Physician leaders continue to seek the right investor to partner with in a transaction, according to experts who spoke on a panel titled “Physician Leadership Perspectives on PPM Business: Finding the Right Partner, Closing the Deal and Executing on Strategy” at the 17th Annual Healthcare and Life Sciences Private Equity and Finance Conference, held in Chicago on February 19 and 20, 2020.
Experts included Dr. Michael Conroy, Chief Medical Officer, Dermatologists of Central States; Dr. Peter Lafferty, Riverside Radiology; Dr. John Murphy, CEO, NavaDerm; and Dr. Michael Weinstein, Capital Digestive Care. The panel was moderated by Amber Walsh, a Partner in the Chicago office of McGuireWoods LLP and chairwoman of the firm’s healthcare department.

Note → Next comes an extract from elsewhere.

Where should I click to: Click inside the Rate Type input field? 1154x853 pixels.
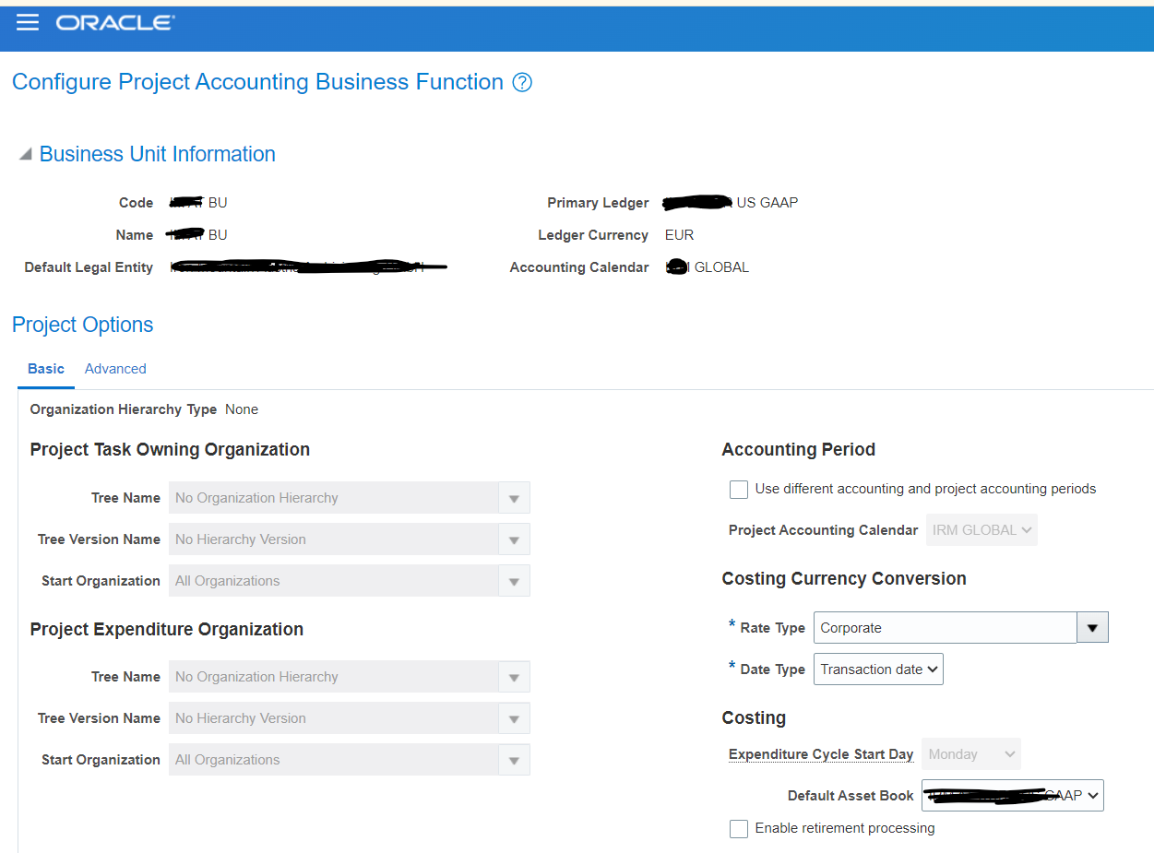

Private equity funds and other investors should internalize the following six key points to better approach potential target physician practices to secure their next deal:
1. Physicians feel significant pressures to grow. Each of the physician experts recognized that the healthcare industry is changing, with market forces pushing independent groups to grow. Physician practices face hospital systems—often the largest regional employers—and national third party insurance payors, which are acquiring competitive healthcare provider businesses. Meanwhile, clinically integrated network relationships, advanced payment models and population health are being forced on many independent groups and solo practitioners. Each of the panelists noted that a certain size may be necessary to address these new models appropriately. Thus, growth is necessary to achieve certain market penetration as a condition to maintain independence. These goals may necessitate financial backing and including an investor.

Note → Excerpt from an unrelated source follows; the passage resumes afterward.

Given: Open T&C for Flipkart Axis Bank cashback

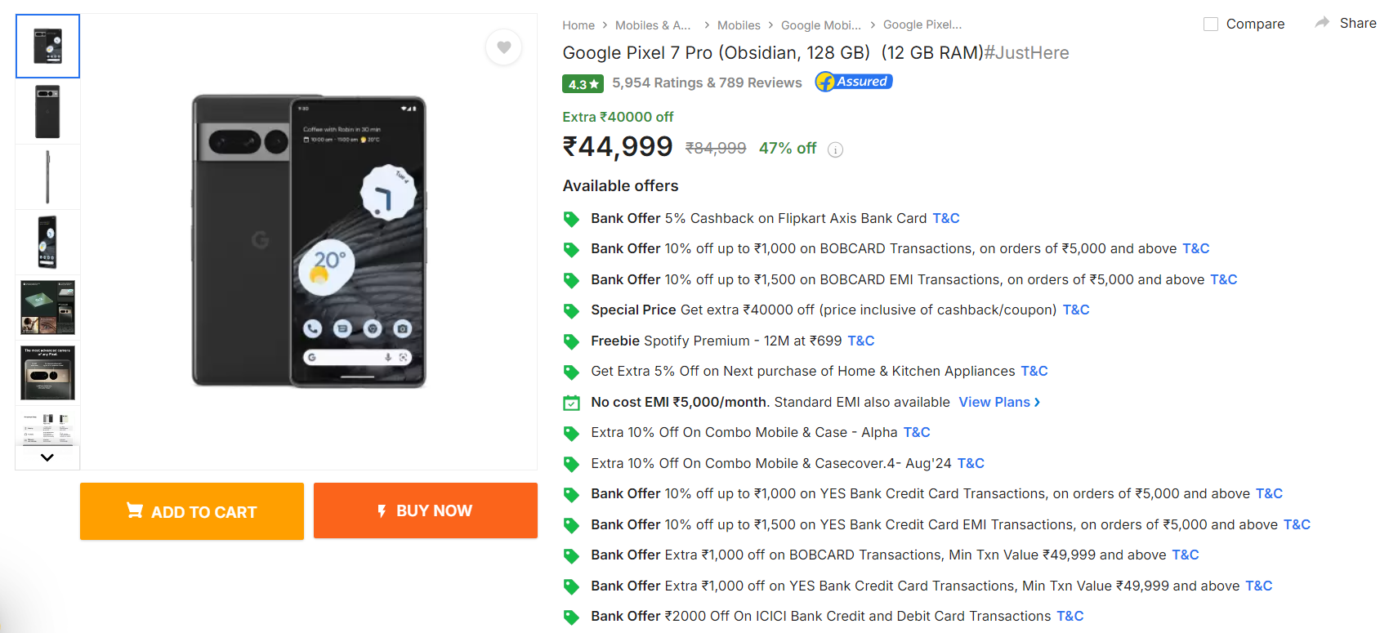Looking at the screenshot, I should tap(946, 218).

2. Independent physicians want autonomy. Particularly for independent groups that have valued independence (and likely rejected purchase offers from local hospital systems), most physicians fear loss of autonomy from a transaction and want to maintain past clinical schedules, clinical oversight, and aspects of their practice. While state law necessitates that physicians maintain control and oversight of patient care, investors need to reassure physician groups that they will continue to control their care protocols and provide patient care as they were trained. Many pre-letter of intent discussions focus here, and many deals include contractual covenants to ensure comfort in the post-closing period. Here, one panelist discussed how platforms formed with multiple practices can consider retaining separate brands and clinical protocols to ensure physician trust with one another and the investor partner.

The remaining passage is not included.